--- Entries shown Enclosed Below ---

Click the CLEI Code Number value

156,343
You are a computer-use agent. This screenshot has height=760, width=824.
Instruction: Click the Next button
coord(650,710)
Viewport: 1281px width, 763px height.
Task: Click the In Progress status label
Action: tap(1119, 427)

--- End of Enclosed Entries shown ---
--- Entries shown Enclosed Below ---

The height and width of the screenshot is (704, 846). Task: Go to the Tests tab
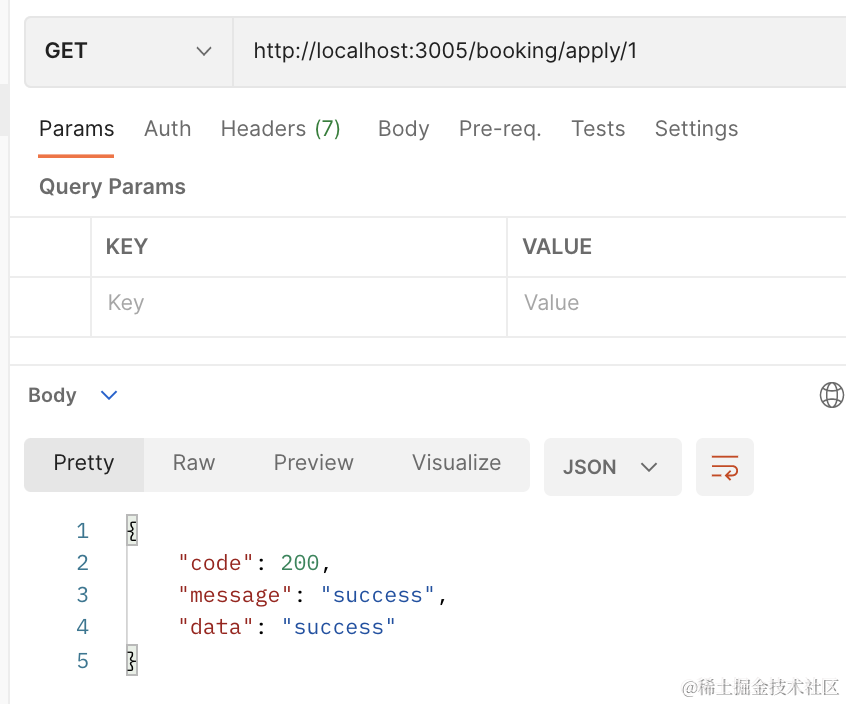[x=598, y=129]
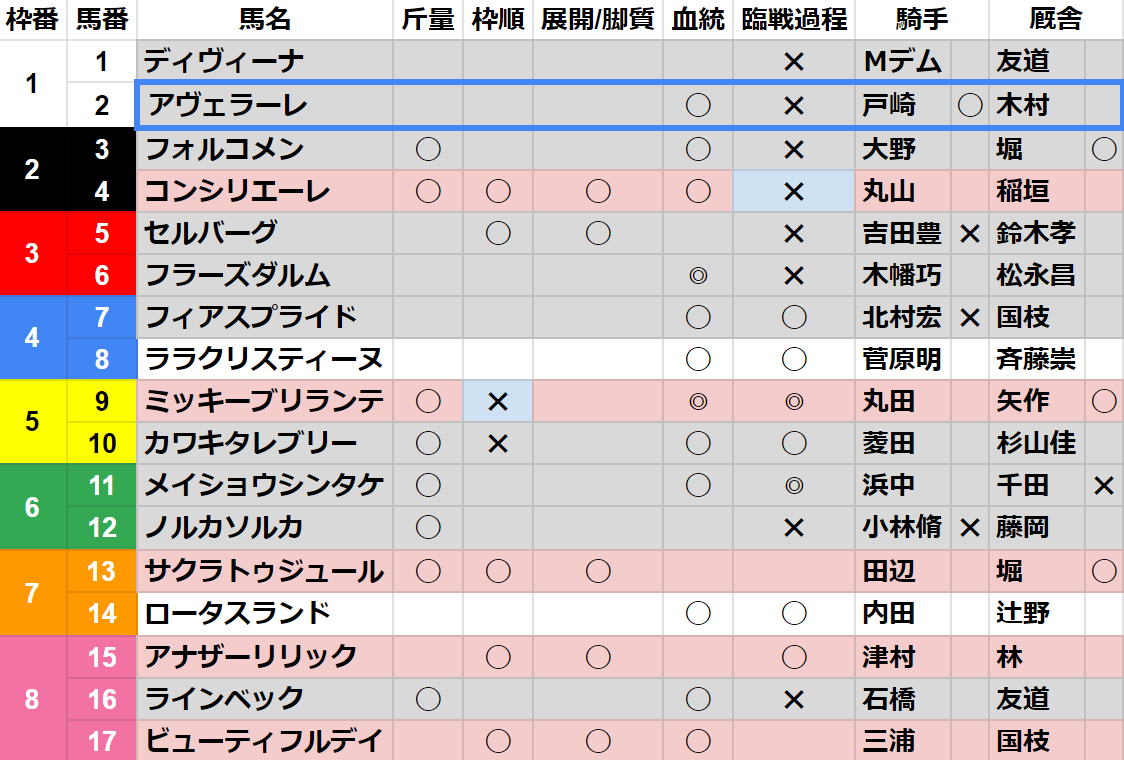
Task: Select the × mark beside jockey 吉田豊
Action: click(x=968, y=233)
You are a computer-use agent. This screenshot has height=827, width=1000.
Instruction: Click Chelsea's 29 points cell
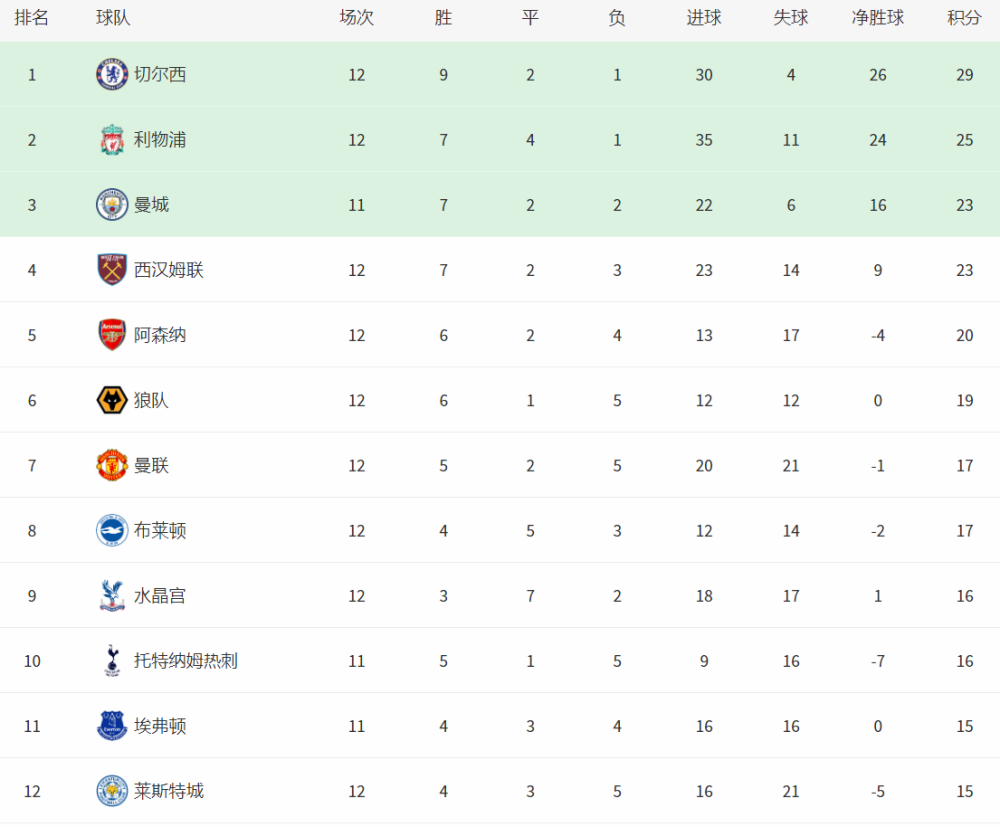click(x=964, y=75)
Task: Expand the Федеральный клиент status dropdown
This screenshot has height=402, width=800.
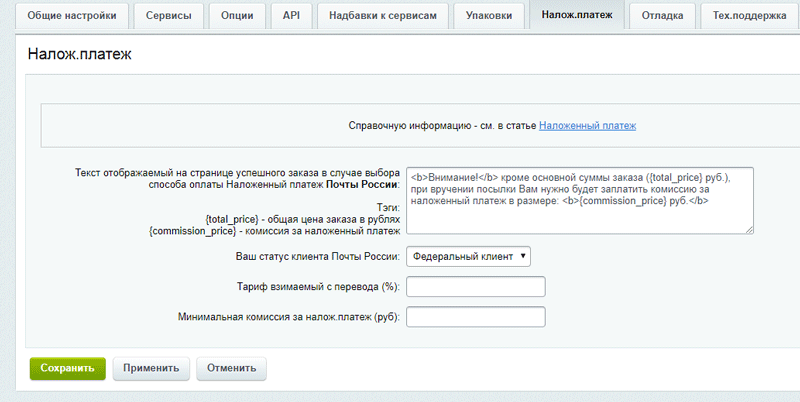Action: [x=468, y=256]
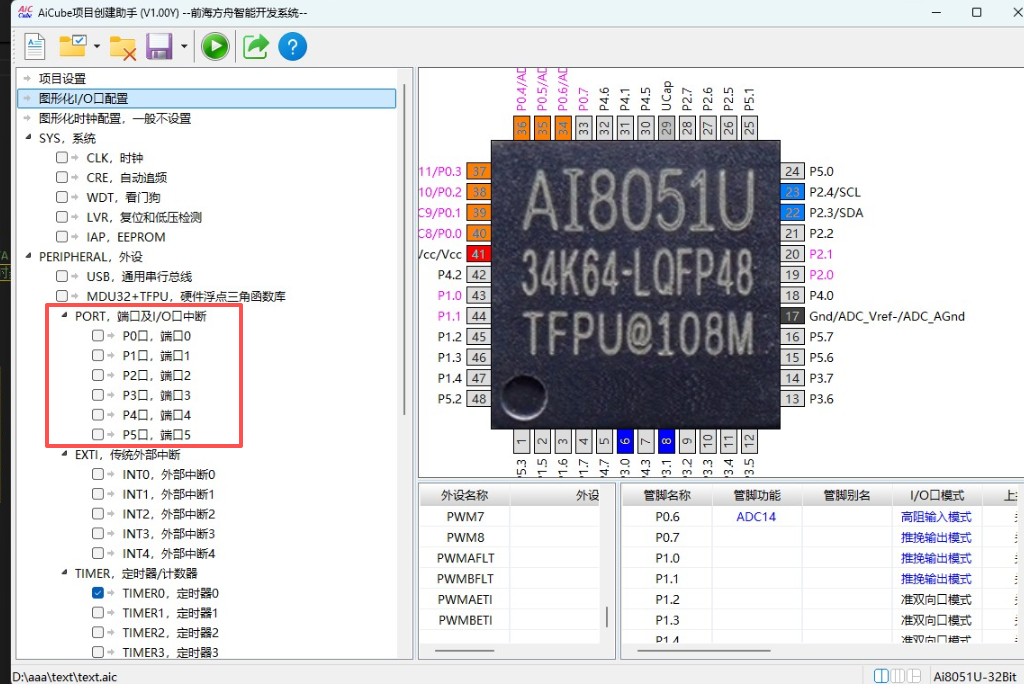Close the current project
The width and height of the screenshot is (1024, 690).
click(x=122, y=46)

--- End of Enclosed Entries shown ---
--- Entries shown Enclosed Below ---

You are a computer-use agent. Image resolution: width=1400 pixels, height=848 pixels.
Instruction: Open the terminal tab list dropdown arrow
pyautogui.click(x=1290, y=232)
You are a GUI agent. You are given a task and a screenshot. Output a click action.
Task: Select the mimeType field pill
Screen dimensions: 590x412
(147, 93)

--- End of Enclosed Entries shown ---

**Problem statement**
Which of the lines above include the string "computer"? Pick them out and copy them.

**Response below**
You are a computer-use agent. This screenshot has height=760, width=824.
You are a computer-use agent. This screenshot has height=827, width=1000.
You are a computer-use agent. Image resolution: width=1400 pixels, height=848 pixels.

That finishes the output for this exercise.